Can you pull the passage from the Qpid issue notice below, starting with "Alan Conway (JIRA)" and going on through "Conway resolved QPID-4201.", copied word for word?

* **QUOTED PASSAGE**:
* start *

[jira] [Resolved] (QPID-4201) Destination cluster de-sync when federation link used for a longer time

Alan Conway (JIRA) Thu, 17 Jan 2013 08:34:13 -0800

     [ 
https://issues.apache.org/jira/browse/QPID-4201?page=com.atlassian.jira.plugin.system.issuetabpanels:all-tabpanel
 ]


Alan Conway resolved QPID-4201.
-------------------------------

       Resolution: Won't Fix
    Fix Version/s:     (was: 0.19)
                   0.20

This issue affects the old cluster which is no longer part of Qpid for the 0.20 
release.
                
> Destination cluster de-sync when federation link used for a longer time
> -----------------------------------------------------------------------
>
>                 Key: QPID-4201
>                 URL: https://issues.apache.org/jira/browse/QPID-4201
>             Project: Qpid
>          Issue Type: Bug
>          Components: C++ Clustering
>    Affects Versions: 0.18
>            Reporter: Alan Conway
>            Assignee: Alan Conway
>             Fix For: 0.20
>
>
> (see also  https://bugzilla.redhat.com/show_bug.cgi?id=836141)
> Description of problem:
> Using queue state replication from a broker (possibly clustered - this does 
> not matter) to a cluster of brokers cause cluster de-sync after a long time:
> 2012-06-28 08:28:30 critical Error delivering frames: local error did not 
> occur on all cluster members : invalid-argument: 
> @QPID.77153a41-7531-47f6-bf55-b30ffed69922: confirmed < (4799+0) but only 
> sent < (4797+0) (qpid/SessionState.cpp:154) (qpid/cluster/ErrorCheck.cpp:89)

* end *

* **RECORD LIST**:

* start *

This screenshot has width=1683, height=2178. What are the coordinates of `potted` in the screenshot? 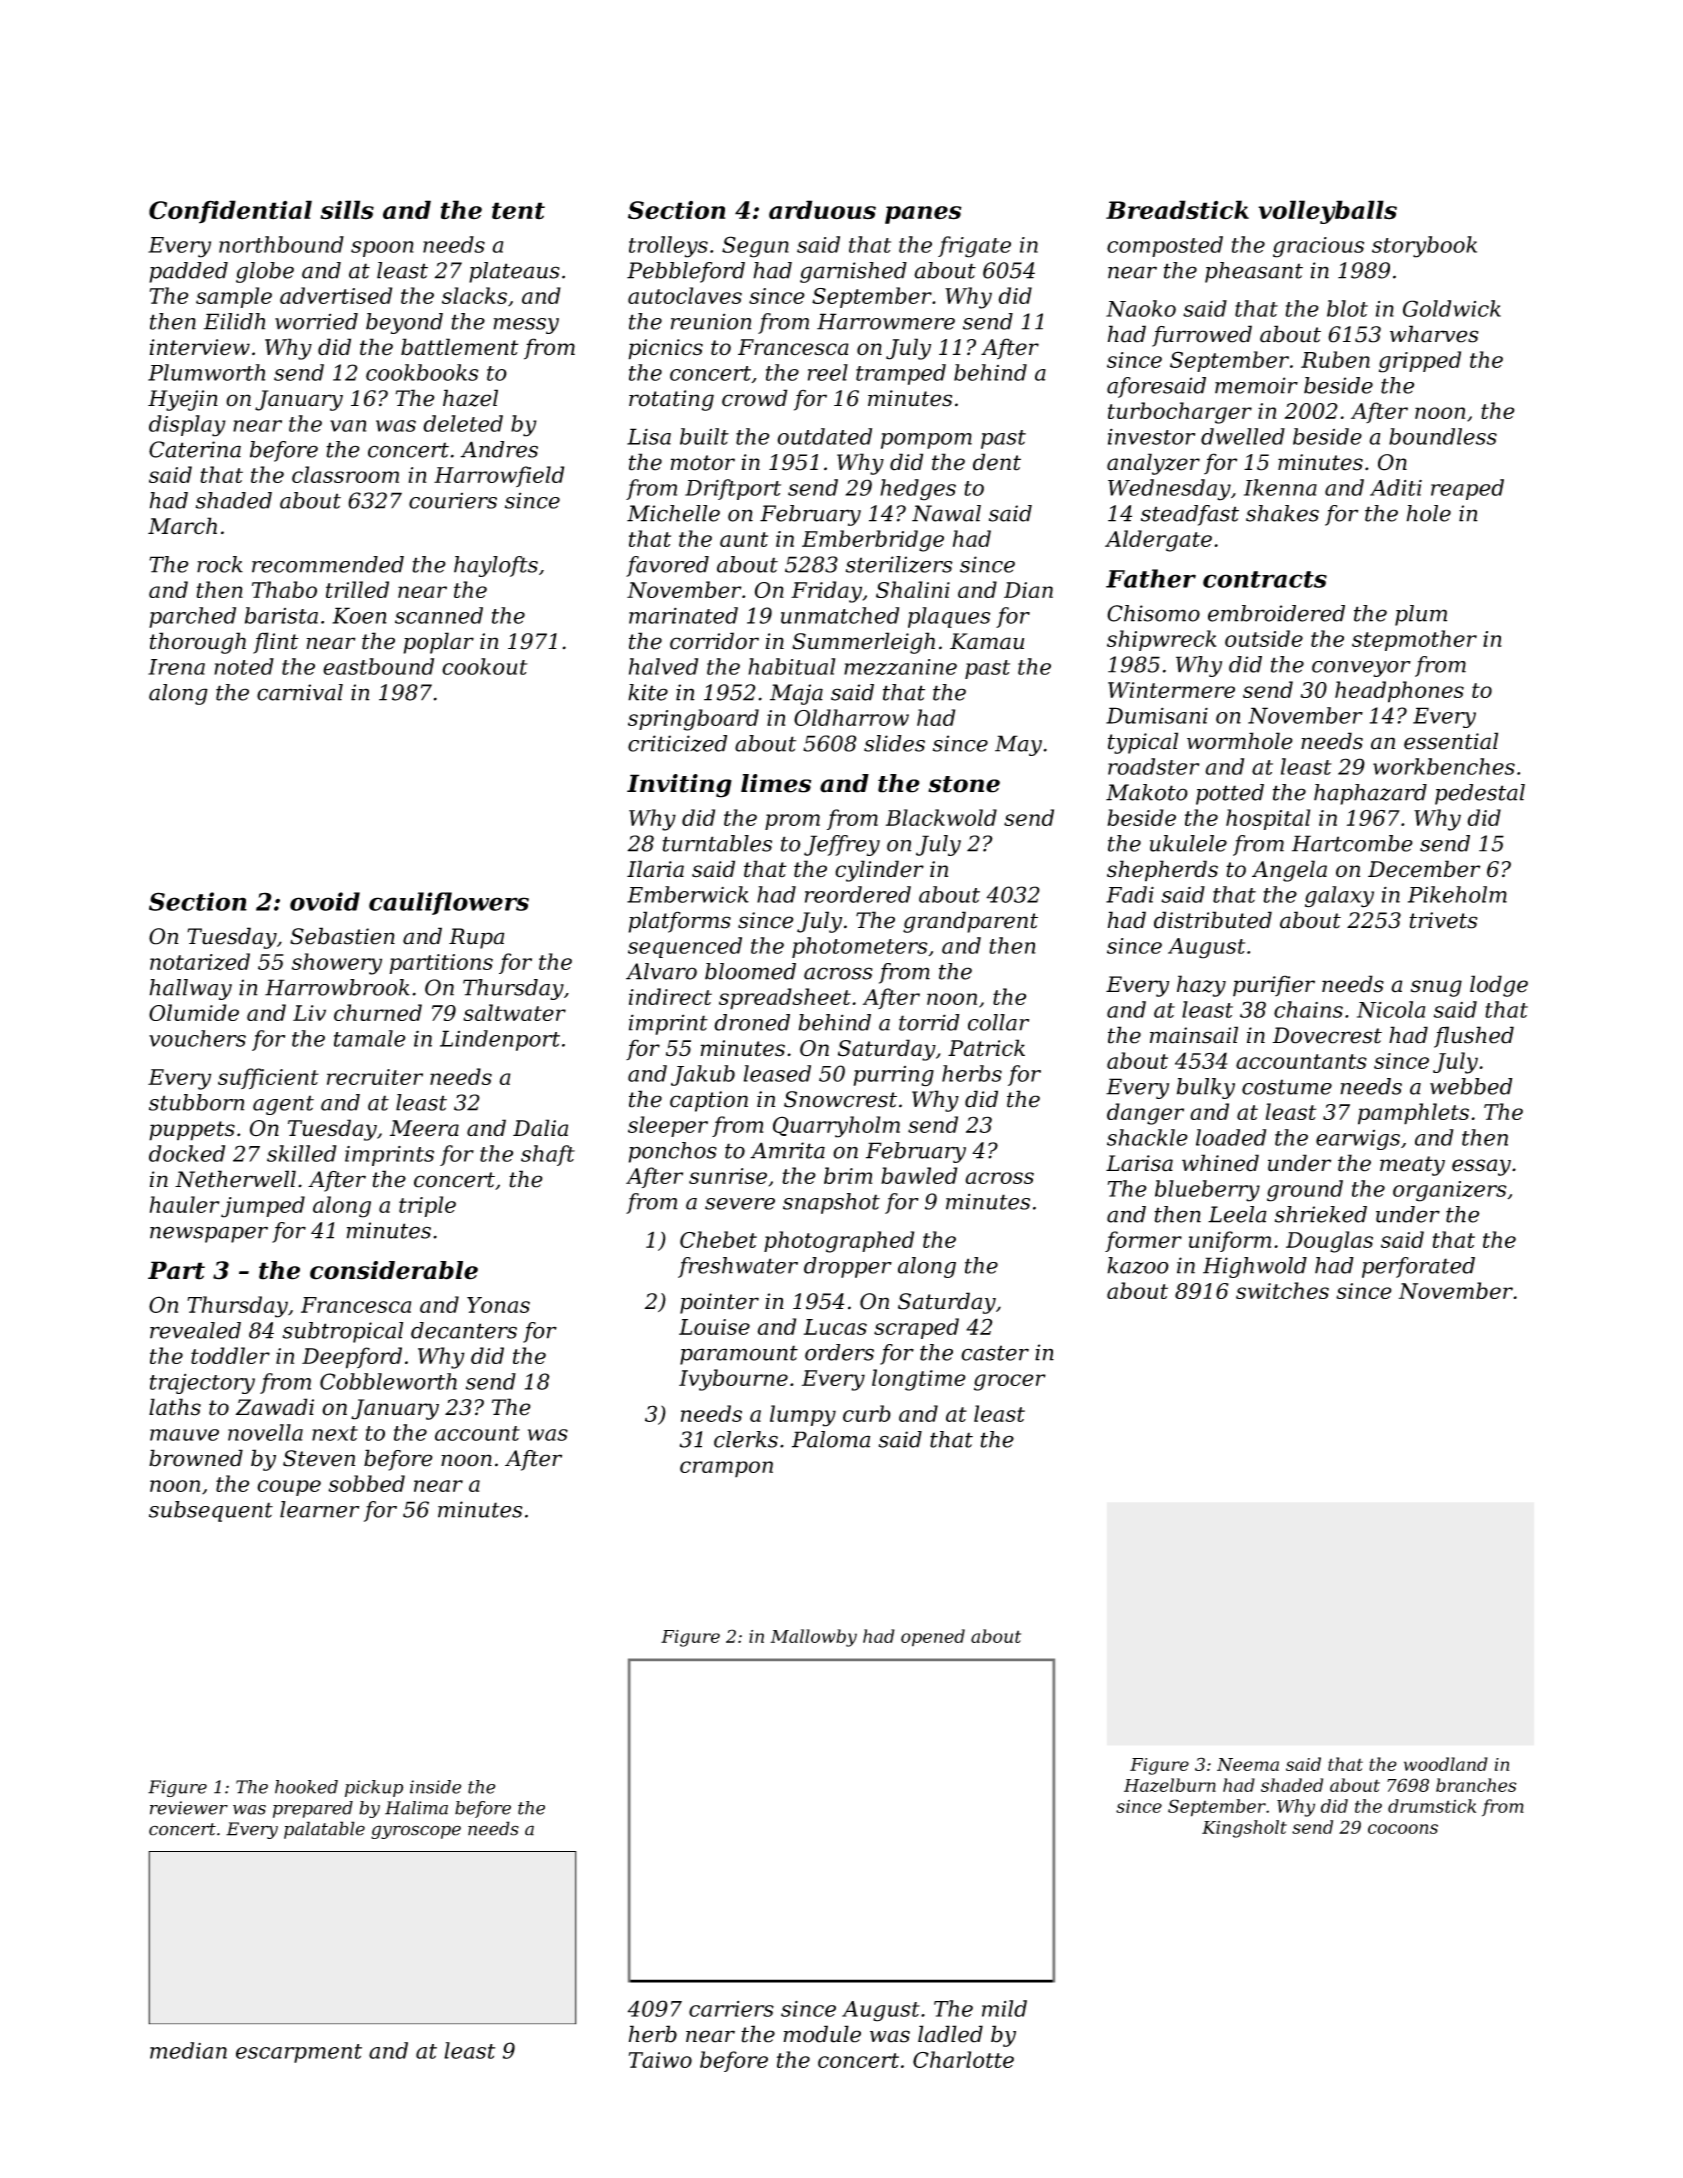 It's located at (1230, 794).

* end *
* start *

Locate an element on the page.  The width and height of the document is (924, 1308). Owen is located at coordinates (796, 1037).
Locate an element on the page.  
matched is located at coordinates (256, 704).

* end *

* **FINAL ANSWER**:
Alan Conway (JIRA) Thu, 17 Jan 2013 08:34:13 -0800

     [ 
https://issues.apache.org/jira/browse/QPID-4201?page=com.atlassian.jira.plugin.system.issuetabpanels:all-tabpanel
 ]


Alan Conway resolved QPID-4201.